• Text to read
— BEGIN —

Note: The subject of this post is known to have caused actual psychological trauma and enduring distress. According to certain people (e.g. Eliezer Yudkowsky), the expected disutility (negative utility) of learning about the concept known as the Roko Basilisk is enormous.
3 plus ones
Shared publicly•View activity
View 19 previous comments
- Parfit's hitchhiker makes implicit assumptions about what it means to be "rational", which also is human fruzziness.
If the AI hasn't been explicitly designed to do everything not to die of thirst then it isn't irrational not to precommit not to break a deal.
If you claim that the AI will transform into a TDT agent because it will die of thirst having to face a Parfit's hitchhiker situation, then you narrowed down on the exact specifications of the AI's utility-function. Namely that it values world states where it does not die of thirst but changed its decision theory more than world states where it never changes its decision theory but faces annihilation given certain kinds of game theoretic scenarios.
In other words, you just shifted the problem of human fuzziness from "absurdities" to "best outcome" and "rational".Jan 13, 2013
Parfit's Hitchhiker, of course, shows no such thing. To demonstrate that CDT will modify into TDT you would need to show that there is nothing more CDT optimal to modify to.Jan 13, 2013
- "Parfit's hitchhiker makes implicit assumptions about what it means to be "rational", which also is human fuzziness."

— END —

• Set tasks
- 1) In the thread about Parfit's hitchhiker, list the terms set in quotation marks in the sentence that begins "In other words".
- 2) According to the thread about Parfit's hitchhiker, what would need to be shown to demonstrate that CDT will modify into TDT?

• Data
— BEGIN —

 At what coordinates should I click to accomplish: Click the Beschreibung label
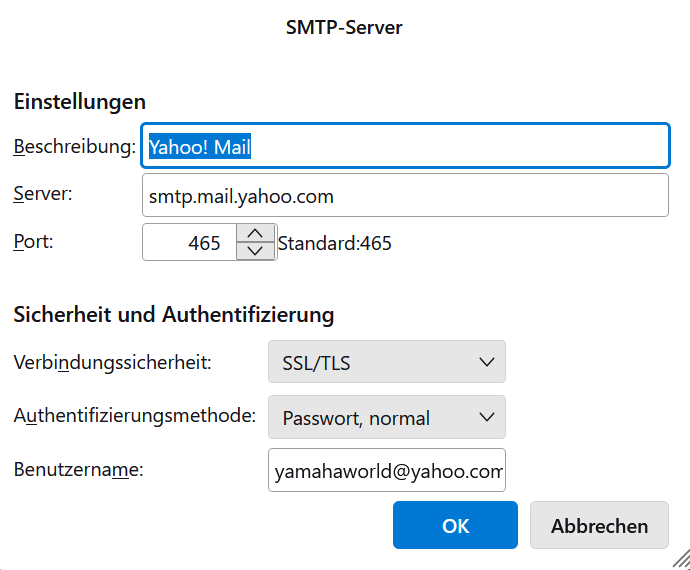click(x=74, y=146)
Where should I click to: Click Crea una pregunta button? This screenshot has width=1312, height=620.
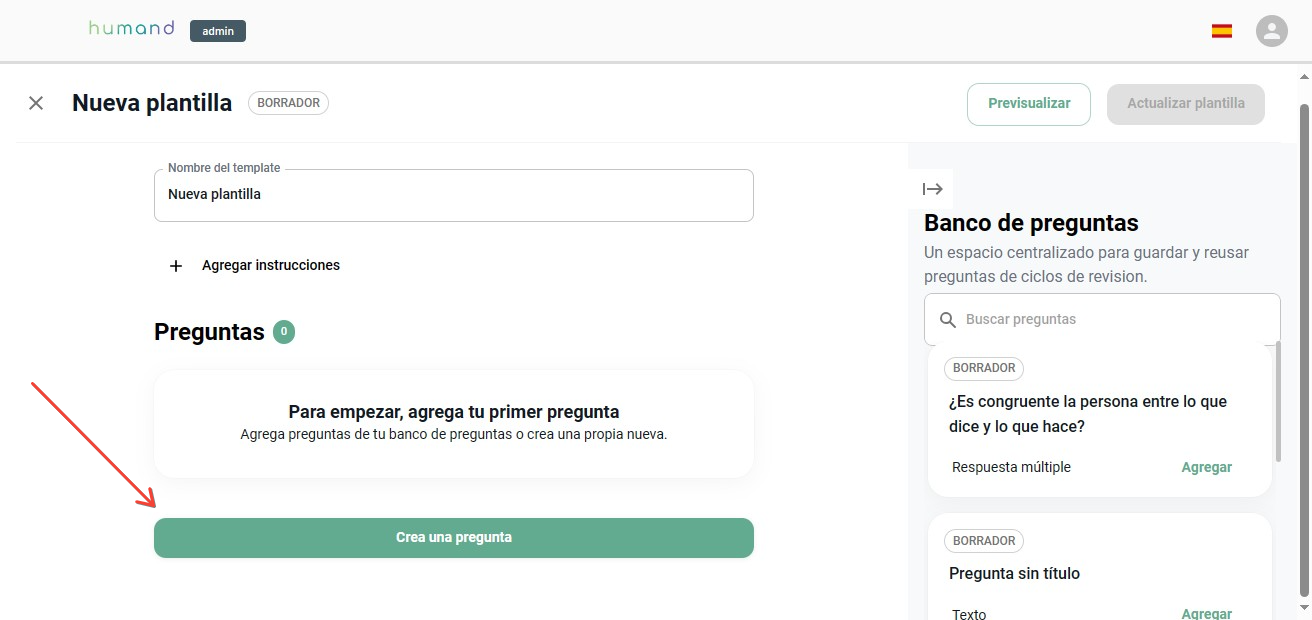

— END —

• Solutions to the problems
- 1) "absurdities", "best outcome", "rational"

- 2) That there is nothing more CDT-optimal to modify to.